Weighted Global Regularity Estimates for Elliptic Problems with Robin Boundary Conditions in Lipschitz Domains
报告题目(Title):Weighted Global Regularity Estimates for Elliptic Problems with Robin Boundary Conditions in Lipschitz Domains
报告人(Speaker):杨四辈 教授 (兰州大学)
地点(Place):腾讯会议 726 539 520
时间(Time):2020年6月12日 15:00-16:00
邀请人(Inviter):杨大春
报告摘要
Let $n\ge2$ and $\Omega$ be a bounded Lipschitz domain in $\mathbb{R}^n$. In this talk, we introduce global (weighted) estimates for the gradient of solutions to Robin boundary value problems of second order elliptic equations of divergence form with real-valued, bounded, measurable coefficients in $\Omega$. More precisely, let $p\in(n/(n-1),\infty)$. Using a real-variable argument, we obtain two necessary and sufficient conditions for $W^{1,p}$ estimates of solutions to Robin boundary value problems, respectively, in terms of a weak reverse H\"older inequality with exponent $p$ or weighted $W^{1,q}$ estimates of solutions with $q\in(n/(n-1),p]$ and some Muckenhoupt weights.

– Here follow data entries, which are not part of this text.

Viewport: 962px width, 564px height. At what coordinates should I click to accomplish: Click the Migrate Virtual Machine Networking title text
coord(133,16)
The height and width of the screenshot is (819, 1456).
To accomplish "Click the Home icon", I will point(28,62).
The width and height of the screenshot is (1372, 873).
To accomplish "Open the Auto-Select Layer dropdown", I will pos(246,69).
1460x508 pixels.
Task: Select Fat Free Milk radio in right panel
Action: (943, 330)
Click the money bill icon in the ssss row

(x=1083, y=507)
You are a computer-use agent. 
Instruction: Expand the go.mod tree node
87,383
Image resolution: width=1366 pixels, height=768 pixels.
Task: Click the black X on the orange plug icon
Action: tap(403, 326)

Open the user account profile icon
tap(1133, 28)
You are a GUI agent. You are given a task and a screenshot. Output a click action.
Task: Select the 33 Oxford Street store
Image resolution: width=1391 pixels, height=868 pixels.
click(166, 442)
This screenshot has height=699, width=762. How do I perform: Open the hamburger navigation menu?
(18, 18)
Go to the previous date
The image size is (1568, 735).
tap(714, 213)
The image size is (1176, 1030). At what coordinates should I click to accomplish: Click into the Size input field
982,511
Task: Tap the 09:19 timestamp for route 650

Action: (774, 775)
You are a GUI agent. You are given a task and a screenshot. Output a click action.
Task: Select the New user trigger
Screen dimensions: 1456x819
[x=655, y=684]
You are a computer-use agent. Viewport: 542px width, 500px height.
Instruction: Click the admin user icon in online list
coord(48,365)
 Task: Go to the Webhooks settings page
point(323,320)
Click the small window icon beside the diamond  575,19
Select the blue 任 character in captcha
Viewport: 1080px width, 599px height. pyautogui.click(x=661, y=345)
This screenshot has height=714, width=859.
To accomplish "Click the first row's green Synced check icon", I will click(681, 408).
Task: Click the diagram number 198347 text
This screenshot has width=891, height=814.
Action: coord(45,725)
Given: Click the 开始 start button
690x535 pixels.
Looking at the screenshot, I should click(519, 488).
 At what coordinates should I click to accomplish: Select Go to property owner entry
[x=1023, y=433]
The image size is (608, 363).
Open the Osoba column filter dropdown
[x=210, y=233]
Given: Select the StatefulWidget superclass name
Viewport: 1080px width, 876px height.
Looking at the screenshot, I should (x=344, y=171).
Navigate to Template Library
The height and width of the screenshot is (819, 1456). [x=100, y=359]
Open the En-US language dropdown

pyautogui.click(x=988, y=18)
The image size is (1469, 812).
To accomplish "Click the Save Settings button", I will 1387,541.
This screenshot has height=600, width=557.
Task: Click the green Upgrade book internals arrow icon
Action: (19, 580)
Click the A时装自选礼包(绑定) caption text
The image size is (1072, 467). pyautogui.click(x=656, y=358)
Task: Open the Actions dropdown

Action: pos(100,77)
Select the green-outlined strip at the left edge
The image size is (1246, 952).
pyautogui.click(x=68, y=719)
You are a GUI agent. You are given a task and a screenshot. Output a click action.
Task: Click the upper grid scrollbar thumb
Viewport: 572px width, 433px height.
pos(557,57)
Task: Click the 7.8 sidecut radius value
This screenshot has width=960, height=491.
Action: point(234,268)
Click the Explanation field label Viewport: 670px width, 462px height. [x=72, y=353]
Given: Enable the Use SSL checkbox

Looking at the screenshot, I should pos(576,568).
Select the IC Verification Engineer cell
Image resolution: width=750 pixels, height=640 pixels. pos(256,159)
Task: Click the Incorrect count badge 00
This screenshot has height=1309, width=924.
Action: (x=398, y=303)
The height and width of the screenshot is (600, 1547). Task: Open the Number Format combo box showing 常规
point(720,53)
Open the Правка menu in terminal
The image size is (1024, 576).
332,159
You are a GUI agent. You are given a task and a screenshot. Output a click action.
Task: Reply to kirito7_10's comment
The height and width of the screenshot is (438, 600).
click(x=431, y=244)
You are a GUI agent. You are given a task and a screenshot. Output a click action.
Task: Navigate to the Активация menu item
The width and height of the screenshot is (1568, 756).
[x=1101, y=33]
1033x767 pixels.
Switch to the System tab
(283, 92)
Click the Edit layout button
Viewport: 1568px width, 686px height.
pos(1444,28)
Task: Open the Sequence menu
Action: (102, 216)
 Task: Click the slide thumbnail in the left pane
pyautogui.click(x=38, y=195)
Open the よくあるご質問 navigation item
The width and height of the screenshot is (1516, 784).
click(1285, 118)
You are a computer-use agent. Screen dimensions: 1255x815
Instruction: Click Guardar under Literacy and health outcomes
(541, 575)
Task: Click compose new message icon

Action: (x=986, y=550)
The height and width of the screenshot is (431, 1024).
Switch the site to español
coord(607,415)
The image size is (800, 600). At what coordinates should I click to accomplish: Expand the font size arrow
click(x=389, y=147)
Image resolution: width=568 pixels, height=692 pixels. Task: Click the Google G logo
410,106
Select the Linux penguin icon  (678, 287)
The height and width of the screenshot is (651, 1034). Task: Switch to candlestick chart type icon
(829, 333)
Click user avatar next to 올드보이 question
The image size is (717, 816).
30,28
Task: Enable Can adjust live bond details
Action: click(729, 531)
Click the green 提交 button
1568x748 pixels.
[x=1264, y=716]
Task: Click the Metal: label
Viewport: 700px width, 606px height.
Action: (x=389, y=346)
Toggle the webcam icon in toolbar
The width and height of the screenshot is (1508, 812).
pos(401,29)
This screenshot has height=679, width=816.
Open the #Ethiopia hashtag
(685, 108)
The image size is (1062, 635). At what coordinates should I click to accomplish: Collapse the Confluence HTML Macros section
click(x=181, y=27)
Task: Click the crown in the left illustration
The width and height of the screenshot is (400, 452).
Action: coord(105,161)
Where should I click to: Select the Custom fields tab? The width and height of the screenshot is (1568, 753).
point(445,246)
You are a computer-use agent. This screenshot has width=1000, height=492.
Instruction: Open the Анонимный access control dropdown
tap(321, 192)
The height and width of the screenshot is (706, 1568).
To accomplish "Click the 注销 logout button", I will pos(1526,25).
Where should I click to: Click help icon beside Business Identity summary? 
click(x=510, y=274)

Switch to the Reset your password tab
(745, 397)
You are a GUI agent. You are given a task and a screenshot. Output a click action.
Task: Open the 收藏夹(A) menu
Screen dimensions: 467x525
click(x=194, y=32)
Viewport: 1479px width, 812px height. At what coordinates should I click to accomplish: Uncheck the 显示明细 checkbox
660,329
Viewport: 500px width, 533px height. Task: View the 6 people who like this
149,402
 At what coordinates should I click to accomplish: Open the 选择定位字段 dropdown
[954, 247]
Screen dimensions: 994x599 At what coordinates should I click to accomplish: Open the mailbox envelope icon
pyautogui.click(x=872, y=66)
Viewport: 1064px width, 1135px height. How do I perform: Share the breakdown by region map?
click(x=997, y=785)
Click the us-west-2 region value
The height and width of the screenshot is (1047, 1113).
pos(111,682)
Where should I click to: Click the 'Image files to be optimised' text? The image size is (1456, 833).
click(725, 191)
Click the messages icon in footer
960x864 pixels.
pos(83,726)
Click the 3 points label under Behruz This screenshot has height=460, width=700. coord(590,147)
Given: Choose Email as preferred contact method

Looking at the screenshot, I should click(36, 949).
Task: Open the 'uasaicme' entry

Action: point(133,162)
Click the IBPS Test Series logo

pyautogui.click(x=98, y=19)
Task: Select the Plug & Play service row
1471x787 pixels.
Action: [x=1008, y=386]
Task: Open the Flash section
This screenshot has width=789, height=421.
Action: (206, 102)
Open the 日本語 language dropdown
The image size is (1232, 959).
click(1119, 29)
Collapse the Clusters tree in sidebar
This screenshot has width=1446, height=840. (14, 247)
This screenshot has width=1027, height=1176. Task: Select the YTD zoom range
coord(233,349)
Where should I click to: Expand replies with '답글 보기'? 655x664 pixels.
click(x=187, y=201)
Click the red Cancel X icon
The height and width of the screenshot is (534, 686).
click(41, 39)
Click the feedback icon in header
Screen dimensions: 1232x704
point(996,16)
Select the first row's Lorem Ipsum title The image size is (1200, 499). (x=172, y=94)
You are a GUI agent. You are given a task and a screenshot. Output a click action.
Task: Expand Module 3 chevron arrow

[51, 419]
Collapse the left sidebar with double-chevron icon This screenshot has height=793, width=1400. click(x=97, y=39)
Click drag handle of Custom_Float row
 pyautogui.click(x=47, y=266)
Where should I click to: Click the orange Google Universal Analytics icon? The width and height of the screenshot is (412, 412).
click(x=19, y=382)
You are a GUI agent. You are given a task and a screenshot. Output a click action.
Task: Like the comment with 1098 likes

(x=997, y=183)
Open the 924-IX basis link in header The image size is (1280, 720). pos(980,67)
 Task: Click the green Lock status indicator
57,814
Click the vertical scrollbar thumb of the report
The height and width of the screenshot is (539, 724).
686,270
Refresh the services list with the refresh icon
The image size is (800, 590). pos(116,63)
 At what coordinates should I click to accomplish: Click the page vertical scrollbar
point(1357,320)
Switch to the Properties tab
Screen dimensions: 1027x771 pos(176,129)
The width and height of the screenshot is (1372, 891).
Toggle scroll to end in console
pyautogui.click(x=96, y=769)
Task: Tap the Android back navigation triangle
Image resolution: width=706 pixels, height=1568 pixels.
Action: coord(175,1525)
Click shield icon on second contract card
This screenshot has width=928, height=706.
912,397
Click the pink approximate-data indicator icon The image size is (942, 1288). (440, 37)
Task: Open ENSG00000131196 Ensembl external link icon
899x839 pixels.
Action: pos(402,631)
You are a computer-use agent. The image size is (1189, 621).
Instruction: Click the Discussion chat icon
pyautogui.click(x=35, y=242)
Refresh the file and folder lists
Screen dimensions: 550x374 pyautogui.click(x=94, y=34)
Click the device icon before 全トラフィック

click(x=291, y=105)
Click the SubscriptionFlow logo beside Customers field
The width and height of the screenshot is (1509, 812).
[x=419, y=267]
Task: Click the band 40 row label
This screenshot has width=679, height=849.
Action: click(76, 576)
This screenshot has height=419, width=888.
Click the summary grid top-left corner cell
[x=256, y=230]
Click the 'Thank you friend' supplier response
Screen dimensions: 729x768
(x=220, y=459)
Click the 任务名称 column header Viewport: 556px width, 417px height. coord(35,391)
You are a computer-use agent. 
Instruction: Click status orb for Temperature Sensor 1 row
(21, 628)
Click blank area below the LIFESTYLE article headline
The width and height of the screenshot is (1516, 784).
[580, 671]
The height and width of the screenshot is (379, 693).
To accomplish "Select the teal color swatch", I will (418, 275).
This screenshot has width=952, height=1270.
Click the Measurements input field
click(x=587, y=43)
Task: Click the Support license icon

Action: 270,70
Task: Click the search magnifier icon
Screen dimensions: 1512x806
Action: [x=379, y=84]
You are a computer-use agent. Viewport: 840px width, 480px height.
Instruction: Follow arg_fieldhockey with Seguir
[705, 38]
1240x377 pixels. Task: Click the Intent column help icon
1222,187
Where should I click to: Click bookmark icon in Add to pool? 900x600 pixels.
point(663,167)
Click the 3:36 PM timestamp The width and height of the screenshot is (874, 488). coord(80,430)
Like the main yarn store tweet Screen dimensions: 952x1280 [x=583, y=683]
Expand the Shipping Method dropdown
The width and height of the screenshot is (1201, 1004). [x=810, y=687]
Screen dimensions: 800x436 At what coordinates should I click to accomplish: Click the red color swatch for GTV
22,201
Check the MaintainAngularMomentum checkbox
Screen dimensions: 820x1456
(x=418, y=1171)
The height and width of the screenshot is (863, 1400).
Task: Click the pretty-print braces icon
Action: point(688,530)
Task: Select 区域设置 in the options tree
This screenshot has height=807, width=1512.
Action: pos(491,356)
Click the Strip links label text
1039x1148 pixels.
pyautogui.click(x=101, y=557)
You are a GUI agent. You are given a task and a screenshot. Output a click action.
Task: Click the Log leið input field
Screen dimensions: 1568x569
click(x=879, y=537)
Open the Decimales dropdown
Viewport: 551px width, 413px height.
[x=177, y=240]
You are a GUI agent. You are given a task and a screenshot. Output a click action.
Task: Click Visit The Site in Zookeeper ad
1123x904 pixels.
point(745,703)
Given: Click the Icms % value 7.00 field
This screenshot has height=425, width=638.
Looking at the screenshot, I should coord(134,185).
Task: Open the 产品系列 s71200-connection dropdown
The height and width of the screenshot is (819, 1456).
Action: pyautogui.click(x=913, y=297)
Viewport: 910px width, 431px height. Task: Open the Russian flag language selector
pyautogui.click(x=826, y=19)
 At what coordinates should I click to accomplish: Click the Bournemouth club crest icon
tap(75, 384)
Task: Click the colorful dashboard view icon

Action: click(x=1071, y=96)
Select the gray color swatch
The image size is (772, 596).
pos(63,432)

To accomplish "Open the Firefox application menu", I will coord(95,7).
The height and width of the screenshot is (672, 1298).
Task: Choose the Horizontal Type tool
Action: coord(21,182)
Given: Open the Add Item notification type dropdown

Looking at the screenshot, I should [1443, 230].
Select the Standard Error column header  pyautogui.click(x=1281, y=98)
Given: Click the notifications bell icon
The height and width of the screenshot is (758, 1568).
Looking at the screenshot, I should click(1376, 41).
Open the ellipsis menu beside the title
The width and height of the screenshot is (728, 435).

As applications, we further establish some global regularity estimates for solutions to Robin boundary value problems of second order elliptic equations of divergence form with small $\mathrm{BMO}$ coefficients, respectively, on bounded Lipschitz domains, $C^1$ domains or (semi-)convex domains, in the scale of weighted Lebesgue spaces. By this and some technique from harmonic analysis, we further obtain the global regularity estimates, respectively, in Morrey spaces, (Musielak--)Orlicz spaces and variable Lebesgue spaces. This talk is based on a joint work with Profs. Dachun Yang and Wen Yuan.